Oil on canvas, 314 × 104 cm each

Musée du Petit Palais, Paris


When Paul Cézanne died in October 1906 in Aix-en-Provence, the Paris newspapers reacted by publishing a handful of rather equivocal obituaries. “Imperfect talent,” “crude painting,” “an artist that never was,” “incapable of anything but sketches,” owing to “a congenital sight defect” – such were the epithets showered on the great artist during his lifetime and repeated at his graveside.
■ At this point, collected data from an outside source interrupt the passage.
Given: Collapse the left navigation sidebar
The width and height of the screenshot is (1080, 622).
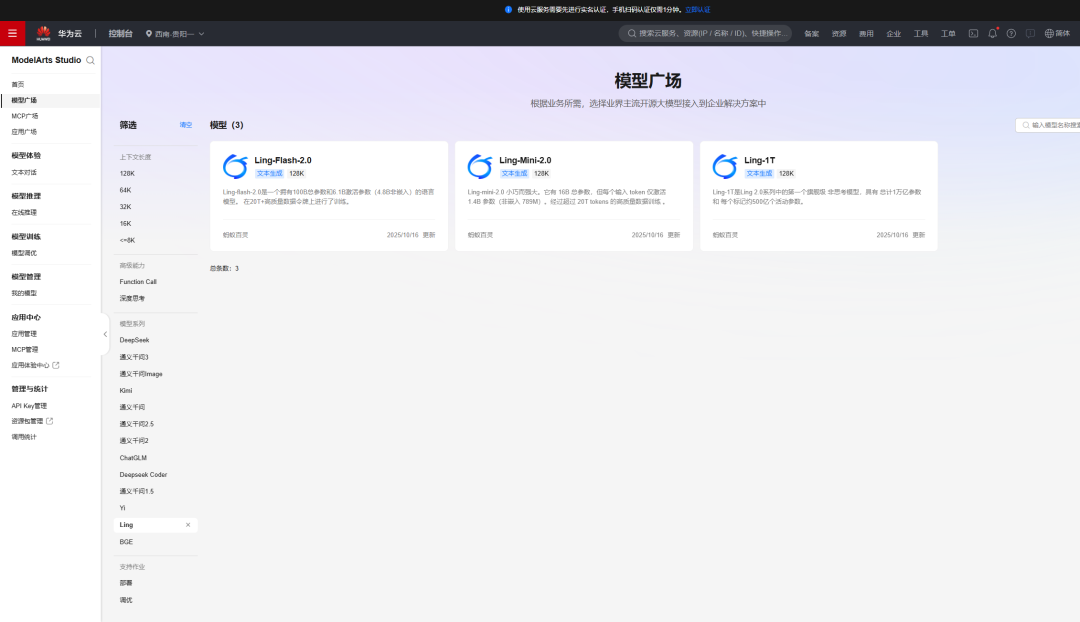Looking at the screenshot, I should tap(105, 334).
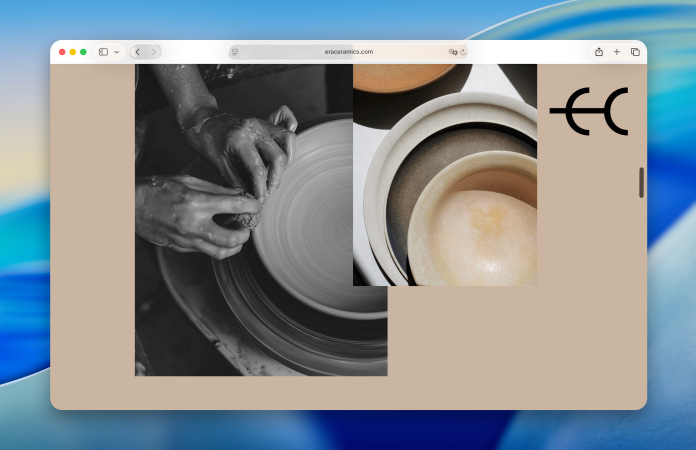Image resolution: width=696 pixels, height=450 pixels.
Task: Click the page's vertical scrollbar thumb
Action: coord(641,182)
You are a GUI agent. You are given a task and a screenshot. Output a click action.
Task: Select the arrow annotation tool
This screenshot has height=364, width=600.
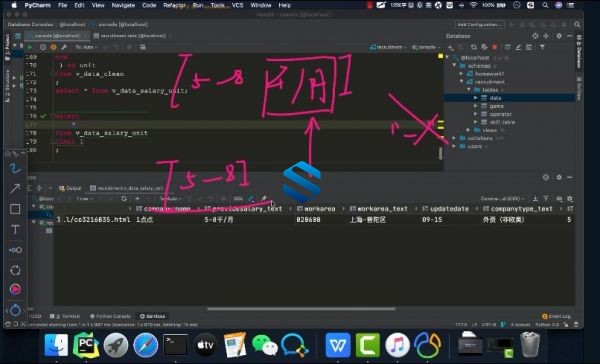click(x=15, y=188)
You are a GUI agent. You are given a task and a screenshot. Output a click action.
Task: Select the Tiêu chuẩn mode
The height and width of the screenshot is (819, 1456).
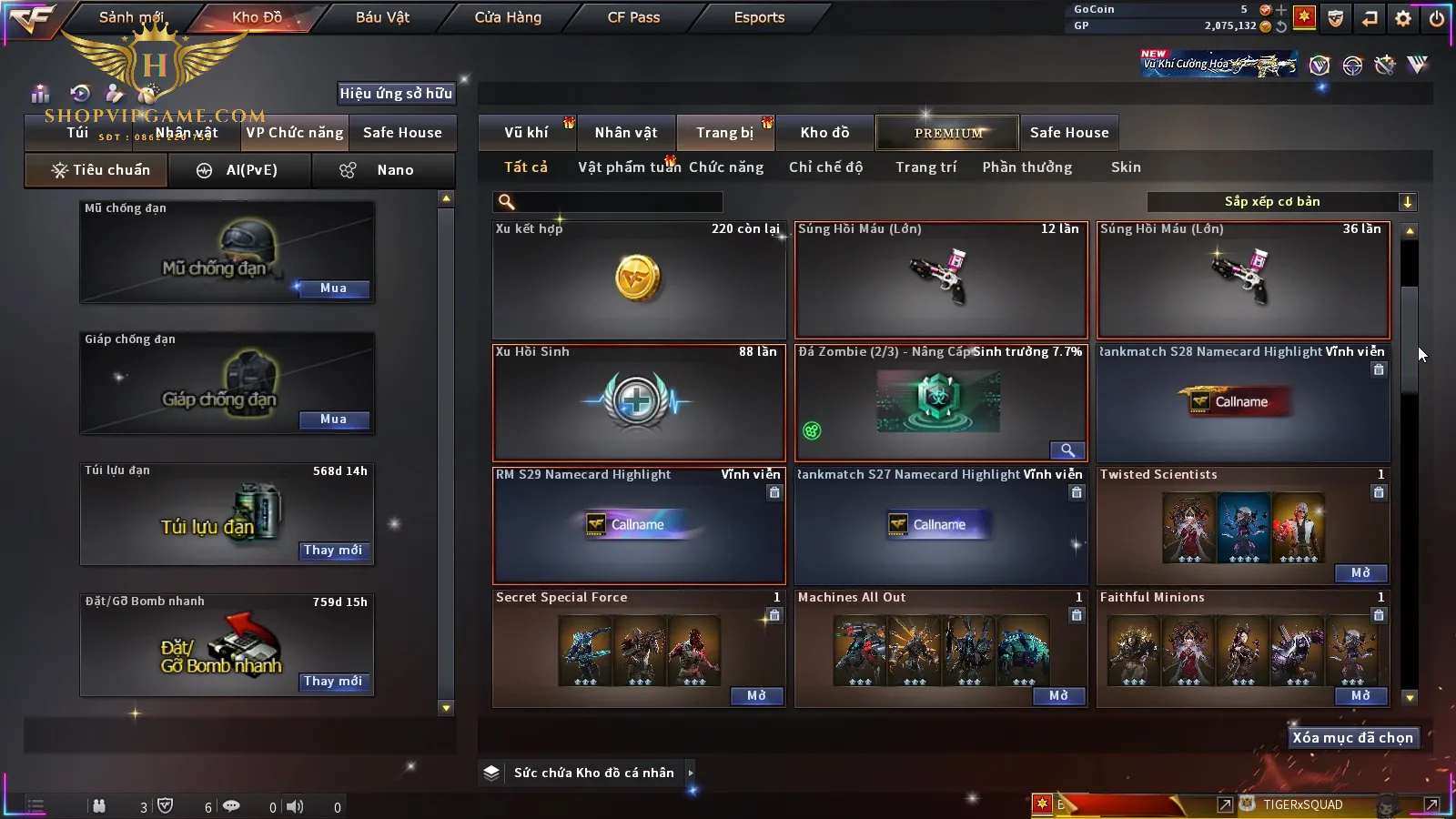(x=100, y=170)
Two Women and Child in an Interior

1860

Oil on canvas, 91 × 72 cm

Pushkin Museum of Fine Arts, Moscow


This was not merely due to a lack of understanding on the part of individual artists and critics, but above all to an objective factor – the complexity of his art, his specific artistic system which he developed throughout his career and did not embody in toto in any single one of his works.


Uncle Dominic as a Monk

1865

Oil on canvas, 65.1 × 54.6 cm

Metropolitan Museum of Art, New York


Cézanne was perhaps the most complex artist of the nineteenth century. “One cannot help feeling something akin to awe in the face of Cézanne’s greatness,” wrote Lionello Venturi. “You seem to be entering an unfamiliar world – rich and austere with peaks so high that they seem inaccessible.”


Man in a Cotton Hat

1865

Oil on canvas, 79.7 × 64.1 cm

Museum of Modern Art, New York


It is not in fact an easy thing to attain those heights. Today Cézanne’s art unfolds before us with all the consistency of a logical development, the first stages of which already contain the seeds of the final fruit. But to a person who could see only separate fragments of the whole, much of Cézanne’s œuvre must naturally have seemed strange and incomprehensible.


Bread and Eggs

1865

Oil on canvas, 59 × 76 cm

Cincinnati Art Museum, Cincinnati


Most people were struck by the odd diversity of styles and the differing stages of completion of his paintings. In some paintings, one saw a fury of emotion, which bursts through in vigorous, tumultuous forms and in brutally powerful volumes apparently sculpted in colored clay; in others, there was rational, carefully conceived composition and an incredible variety of color modulations.


The Strove in the Studio

1865–1868

Oil on canvas, 42 × 30 cm

Private Collection, London


Some works resembled rough sketches in which a few transparent brushstrokes produced a sense of depth, while in others, powerfully modeled figures entered into complex, interdependent spatial relationships – what the Russian artist Alexei Nuremberg has aptly called “the tying together of space.”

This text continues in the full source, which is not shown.